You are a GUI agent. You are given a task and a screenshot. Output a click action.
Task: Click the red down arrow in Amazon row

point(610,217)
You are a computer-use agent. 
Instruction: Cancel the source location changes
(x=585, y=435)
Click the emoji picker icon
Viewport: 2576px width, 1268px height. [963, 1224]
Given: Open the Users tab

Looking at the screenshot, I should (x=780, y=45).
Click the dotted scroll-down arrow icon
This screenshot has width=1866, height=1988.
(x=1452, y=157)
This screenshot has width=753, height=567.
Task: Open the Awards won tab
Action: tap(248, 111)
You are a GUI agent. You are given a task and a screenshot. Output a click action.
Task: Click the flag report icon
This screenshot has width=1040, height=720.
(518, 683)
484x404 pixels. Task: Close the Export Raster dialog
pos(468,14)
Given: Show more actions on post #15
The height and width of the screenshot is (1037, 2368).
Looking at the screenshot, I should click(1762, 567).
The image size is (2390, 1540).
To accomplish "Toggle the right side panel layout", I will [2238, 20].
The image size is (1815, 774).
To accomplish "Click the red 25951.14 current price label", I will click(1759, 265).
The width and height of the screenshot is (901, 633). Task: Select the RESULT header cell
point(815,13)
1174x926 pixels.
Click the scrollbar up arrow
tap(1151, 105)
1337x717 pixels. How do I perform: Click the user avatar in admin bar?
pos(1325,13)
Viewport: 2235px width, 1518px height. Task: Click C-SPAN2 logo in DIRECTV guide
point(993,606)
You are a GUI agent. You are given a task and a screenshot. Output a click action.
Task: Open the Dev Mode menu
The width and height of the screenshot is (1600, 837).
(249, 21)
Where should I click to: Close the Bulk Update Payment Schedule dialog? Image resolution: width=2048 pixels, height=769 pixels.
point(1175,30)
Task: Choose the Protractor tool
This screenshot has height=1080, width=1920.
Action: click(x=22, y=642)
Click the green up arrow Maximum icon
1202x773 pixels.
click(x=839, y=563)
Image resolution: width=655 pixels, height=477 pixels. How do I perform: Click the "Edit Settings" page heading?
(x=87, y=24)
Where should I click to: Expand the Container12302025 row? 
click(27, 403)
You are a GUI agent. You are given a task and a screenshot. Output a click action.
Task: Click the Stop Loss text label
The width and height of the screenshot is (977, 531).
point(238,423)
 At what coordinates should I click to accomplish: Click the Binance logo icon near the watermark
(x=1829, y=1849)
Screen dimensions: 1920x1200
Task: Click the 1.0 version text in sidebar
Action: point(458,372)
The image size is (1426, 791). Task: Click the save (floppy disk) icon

▸ Task goal
Which lines of the records above contain the string "down"? Pick out and copy each one, treating uppercase and lowercase as different.

▸ Solution to this exercise
Task: Click the red down arrow in Amazon row
Click the dotted scroll-down arrow icon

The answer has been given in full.